We kept in touch after the interview. He had a friend from Columbia Records send me an advance cassette of Nas’s Illmatic, effectively making my summer, before I even got to that basketball court in Atlanta. After that, I was under the impression that I was supposed to become friends with everyone I interviewed, if not shoot thirty-foot air balls with them.
The most serious I’d seen the Beasties that day was when they were on the court. After George Clinton drove by, nictitating, we continued fouling out at sunset, our shadows making lanky, clown-shoe exaggerations of us. We would probably have kept playing had their manager not interrupted and said it was time to go on—like, now. I could already hear the sound of their DJ, Hurricane, rubbing records onstage, as the Beastie Boys started running in the direction of the amphitheater’s rear stage entrance.

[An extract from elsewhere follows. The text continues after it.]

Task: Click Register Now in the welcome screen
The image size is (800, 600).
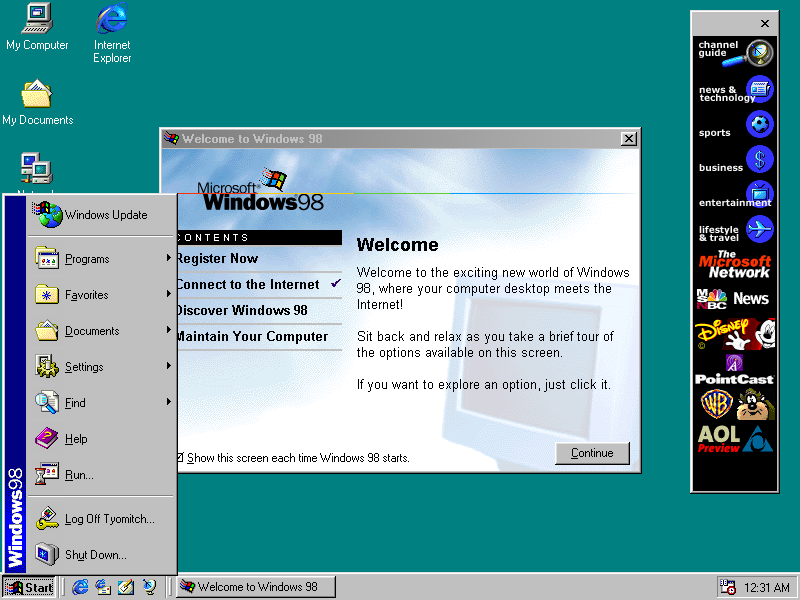Action: [x=217, y=258]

Not knowing what to do with myself, I filed in with them, jogging between the tour buses, en route to watching the show from the side of the stage and having it pretty good, Mike D behind me, saying they had something special tonight (I’d been hounding them for “Boomin’ Granny”), and Yauch up ahead, prolonging the day, and Too Short, somewhere else, bowling drunk.
Dave Tompkins’s first book, How to Wreck a Nice Beach: The Vocoder from World War II to Hip-Hop, is now out in paperback.
Special thanks to Peter Relic.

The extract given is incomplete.